Last week on GTM’s Interchange podcast, Shayle Kann and Stephen Lacey sat down to talk about energy vampires—the devices in your home that stay on 24/7, costing you energy and money.
They led with some powerful figures—fixing these devices could save you 85,000 cups of coffee per year! Even at Folger’s prices, that’s like $3,500 a year, something doesn’t add up… They go on to clarify that the total energy saved is enough to *brew* 85,000 cups of coffee per year. An NRDC study found that these always-on devices consumed 1/4 of all the energy in homes, and put the average cost at $165/year.
Top-line: Does this matter?
I think this falls into the same category as a lot of energy efficiency programs. When you add it all up, it matters a lot! If we could eliminate or at least reduce 1/4 of all residential energy use by focusing on these devices, that’s a big deal!
But on the other hand… $165/year, $14/month. That’s certainly not an insignificant amount of money for a family, and who wouldn’t like a little extra cash in their pocket? But when it comes down to it, consumers care so little about their energy bills they’re just not likely to change their behavior based on these cost savings.
Lots of little things, one big problem
An even bigger issue here is that there’s no one “quick fix” that solves this issue. The load isn’t coming from any one device, but all the smart speakers, IoT enabled refrigerators and door bells, and some electronics chargers.
The episode goes on to focus on DVRs as one egregious example. I certainly remember having a DVR in my apartment in grad school, and that thing was 1) always on and 2) really hot. Hot electronics means lots of power.
I summed up my thoughts in a little tweetstorm this week:
As I discussed in the tweet thread, with the help of a seasoned hardware engineer we found that you might be able to squeeze some efficiencies out of the device when it’s in use — maybe reduce power consumption by half. Bigger gains can be had by enabling true power-save modes. This might bring average consumption down to 5 or 6 W, compared to the current 25 W load. But ultimately all of these gains together might save a customer $20/year, and would require relatively significant engineering and design changes to the device. Consumers simply don’t have the time or will to care about small changes like that.
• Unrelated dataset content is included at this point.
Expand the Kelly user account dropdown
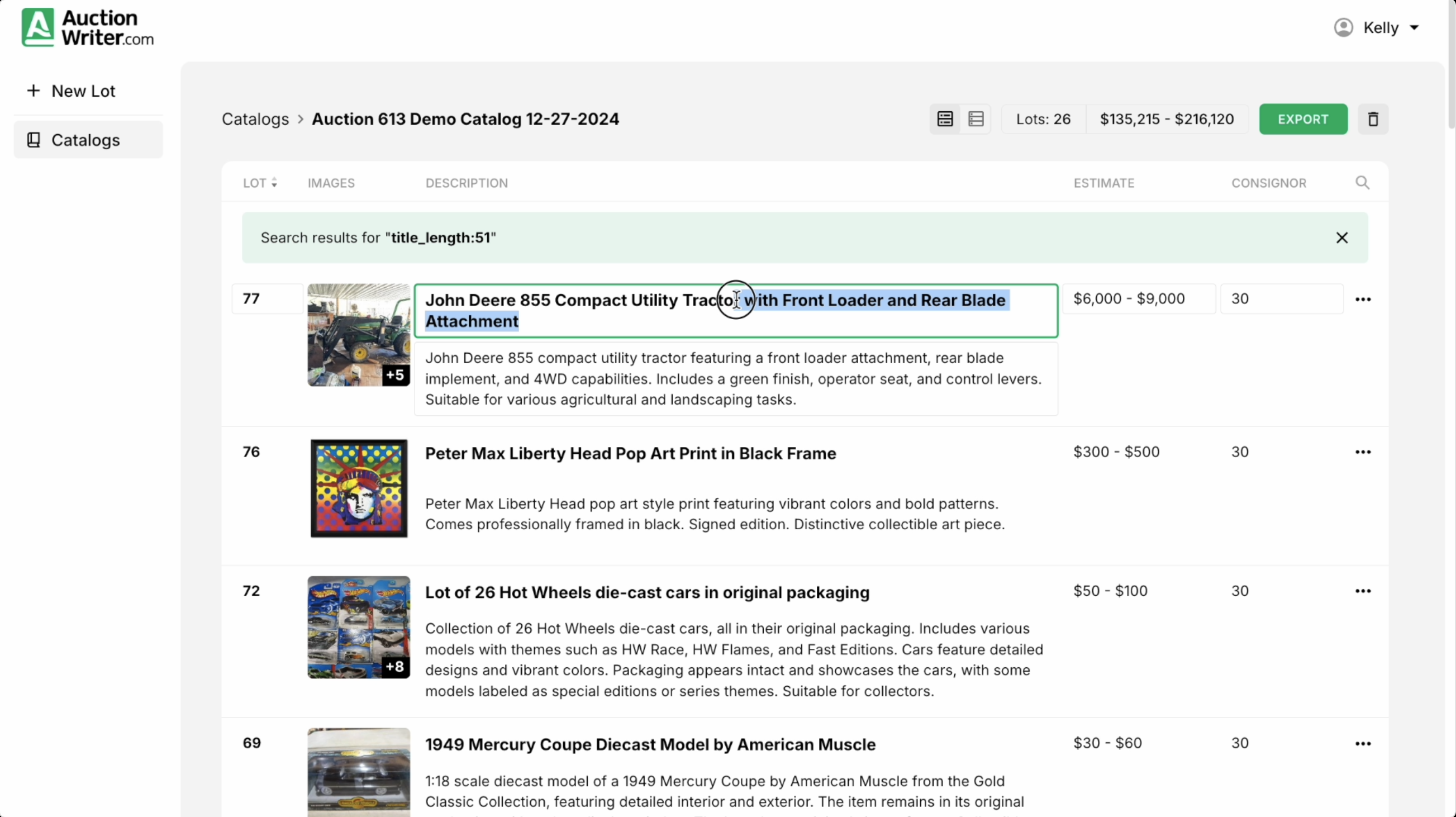The height and width of the screenshot is (817, 1456). click(1414, 28)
And, ultimately the cable companies and device manufacturers just aren’t incentivized to care.
My colleague Paul responded that, hey, this doesn’t matter in the long run because no one is going to be using DVRs in a while anyway.
Paul is almost certainly right about our online viewing trends. (The energy consumption of streaming vs. cable needs a whole new post.)
But for me, the real story here isn’t about the DVR or any one specific device, but more on “whack-a-mole” scenario we’re facing.
In cases like these, it’s hard to see any solution for reducing the energy waste other than better regulations like Energy Star, which sets limits for how much power these devices can consume and provides at least some information to consumers about that consumption. (DVRs are of course a little different since most consumers don’t have a choice about which one their cable company ships.) Energy Star isn’t a perfect solution, but we can look to other devices like refrigerators and air conditioners for clear examples where the program has worked.
How about a price on carbon?
A functioning system of pricing carbon most likely won’t fix the split incentives and low household-level payoffs for vampire devices, but it would at least make sure that the energy being wasted is less likely to be polluting.